8.1 In my view, Sec. 9 as the marginal note indicates, deals with offences and penalties. Sub-section (1) contains 6 clauses which specify the offences :clauses (a) to (c), the first five clauses, deal with specific offences like evasion of payment of duty, or unlawful removal of excisable goods.

8.2 I have gone through the judgment of the Madras High Court. However, in view of judgment of the Supreme Court in G.I.Didwania's case (supra) and three judgments of this Court, I am of the view that till the Collector, Central Excise Surat decides finally, the criminal prosecution may not continue. It is nodoubt true that by this order there will be indefinite adjournment in the case, however, the order of the Collector, Central Excise Surat has a direct bearing on the criminal prosecution and if petitioners succeed before Collector then entire basis of prosecution will disappear and the assessee will not have to visit unnecessary the criminal courts. When the Collector has still not finally decided the matter the continuation of the criminal prosecution will result into feeling of the petitioner that petitioner is made victim of palpable injustice. In my view, the continuation of criminal prosecution will cause misery and harassment to the petitioner.

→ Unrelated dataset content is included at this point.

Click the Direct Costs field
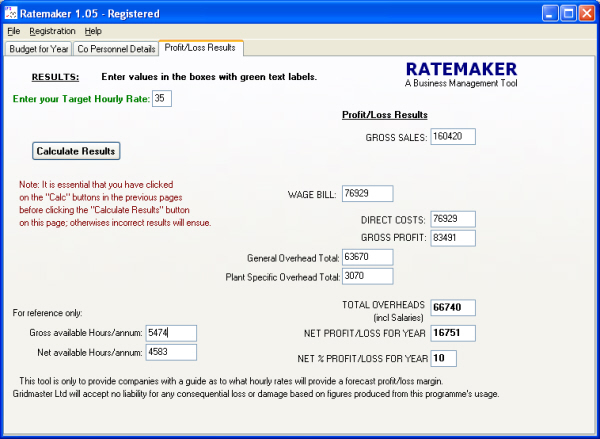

8.3 I am, therefore, of the view that till the Collector, Central Excise Surat decides the adjudication finally, the petitioners cannot be said to have committed an offence and it is interest of justice to stay the proceedings of original Criminal Case pending before the learned Chief Judicial Magistrate, Navsari, till the aforesaid case pending before the Collector, Central Excise Surat. The application is allowed for stay of the criminal proceedings as stated above.

9. I, therefore, quash and set aside the order dated 3rd July, 2000, passed by the learned Chief Judicial Magistrate, Navsari in Criminal Case No.4061 of 1992 and said criminal proceedings will be stayed till Collector, Central Excise Surat finally adjudicated. After the order of the Collector, Central Excise Surat, the petitioners will be at liberty to move before appropriate forum in the appropriate proceeding. I, therefore, allow this Criminal Revision Application. Rule is made absolute to that extent. Interim relief which has been granted namely the proceedings of Criminal Case No.4061/92 pending before the learned Chief Judicial Magistrate, Navsari, be stayed till the Show-cause-notice No.V(14-F)15-1/OA/86 dated 9.6.1986 finally adjudicated by Collector, Central Excise Surat.